SINGAPORE, Nov 22 (NNN-Bernama) – The Singapore economy is expected to grow by 1.0 to 3.0 per cent in 2024 after taking into account global factors and barring the materialisation of downside risks, according to the republic’s Ministry of Trade and Industry (MTI).
In a statement Wednesday, MTI said Gross Domestic Product (GDP) growth rates in major economies such as the United States (US) and eurozone are projected to slow further in the first half of next year due to continued tight financial conditions, before picking up gradually in the second half.
“At the same time, as the post-pandemic boost in demand for services dissipates, there could be a rebalancing of demand towards goods in the year ahead.
“This, alongside a normalisation of inventory levels, is likely to support a turnaround in global manufacturing activity over the course of the year. In particular, global electronics demand is projected to recover, which will bolster the growth of most regional economies,” it said.
MTI said that in the US, GDP growth is expected to moderate in the first half of 2024 as economic activity continues to be weighed down by tight financial conditions, before picking up in the second half in line with expectations of an easing of the monetary policy stance.
Similarly, GDP growth in the eurozone is forecast to remain subdued in the first half of 2024 due to restrictive financial conditions and sluggish external demand before improving in the second half, supported by a pickup in domestic consumption as inflation recedes.
Regarding Asia, the ministry said China’s growth is projected to remain sluggish in 2024 and come in lower than that in 2023 given sustained weakness in its property sector.
At the same time, domestic consumption and exports growth are likely to remain lacklustre in line with weak consumer confidence and sluggish external demand respectively.
On the other hand, GDP growth in the Southeast Asian economies of Malaysia and Thailand is expected to pick up, supported by an improvement in external demand for electronics and resilient domestic demand, it said.
Nonetheless, MTI noted that significant downside risks remain in the global economy.
Among others, sticky core inflation in advanced economies could induce central banks to maintain current high interest rates for longer, increasing strains to the global financial system.
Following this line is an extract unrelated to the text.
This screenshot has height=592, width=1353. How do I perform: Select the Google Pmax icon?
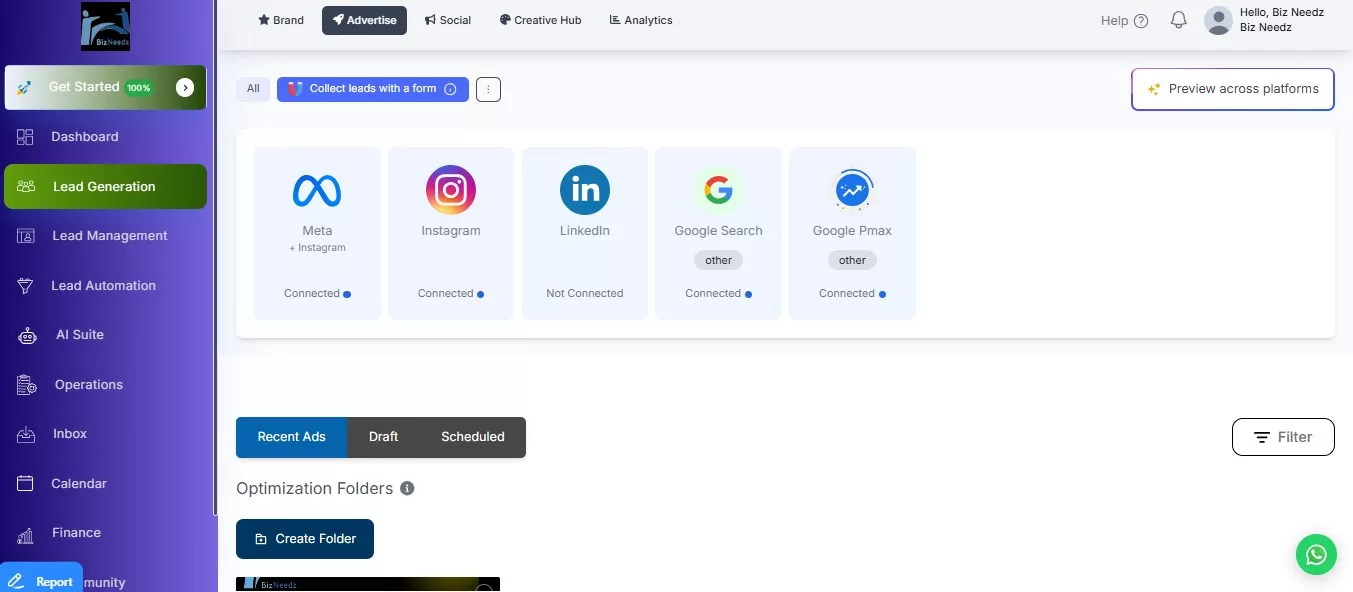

“The confluence of these factors could weigh on both business and consumer sentiments along with demand, leading to a slowdown in global growth and trade,” it said.
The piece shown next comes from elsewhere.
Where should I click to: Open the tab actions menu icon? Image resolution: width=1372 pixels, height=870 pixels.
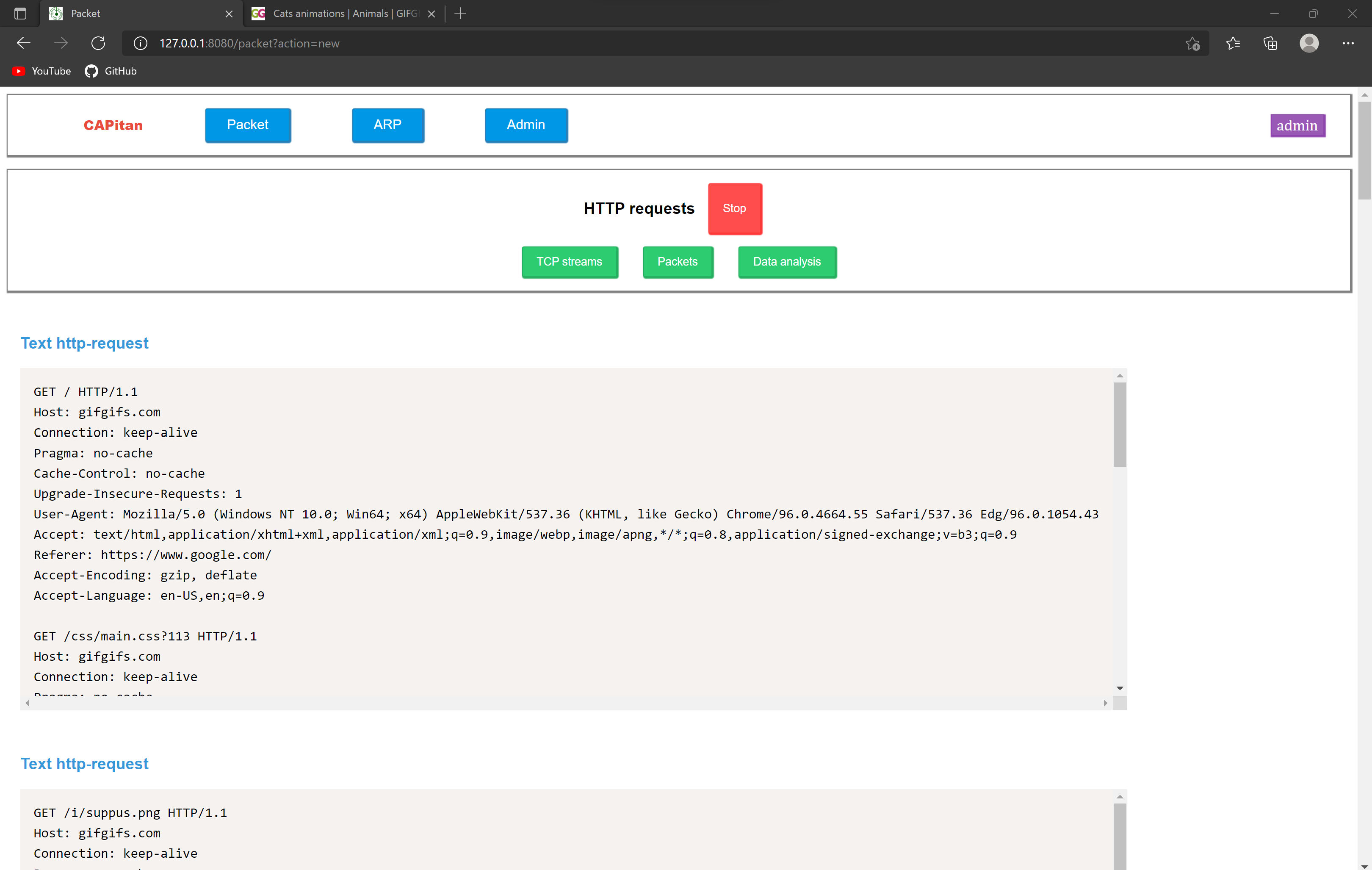point(20,14)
Against this backdrop, the growth prospects of the manufacturing and trade-related sectors in Singapore are expected to improve in tandem with the turnaround in global electronics demand.
In particular, the electronics and precision engineering clusters are expected to benefit from a recovery in demand for semiconductors and semiconductor equipment, respectively, it said.
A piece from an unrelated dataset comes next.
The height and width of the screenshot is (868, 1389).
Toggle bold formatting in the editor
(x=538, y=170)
Similarly, growth in the wholesale trade sector is projected to strengthen on the back of an improvement in external demand for electronic components and telecommunications and computers.
If global interest rates start to moderate in 2024, the finance and insurance sector is also expected to post a modest recovery.
At the same time, MTI said, the continuing recovery in air travel and tourist arrivals will support the growth of aviation- and tourism-related sectors, including air transport and accommodation, although the pace of growth is likely to moderate.
Likewise, consumer-facing sectors such as retail trade and food and beverage services are projected to continue to expand amidst resilient labour market conditions, said the ministry.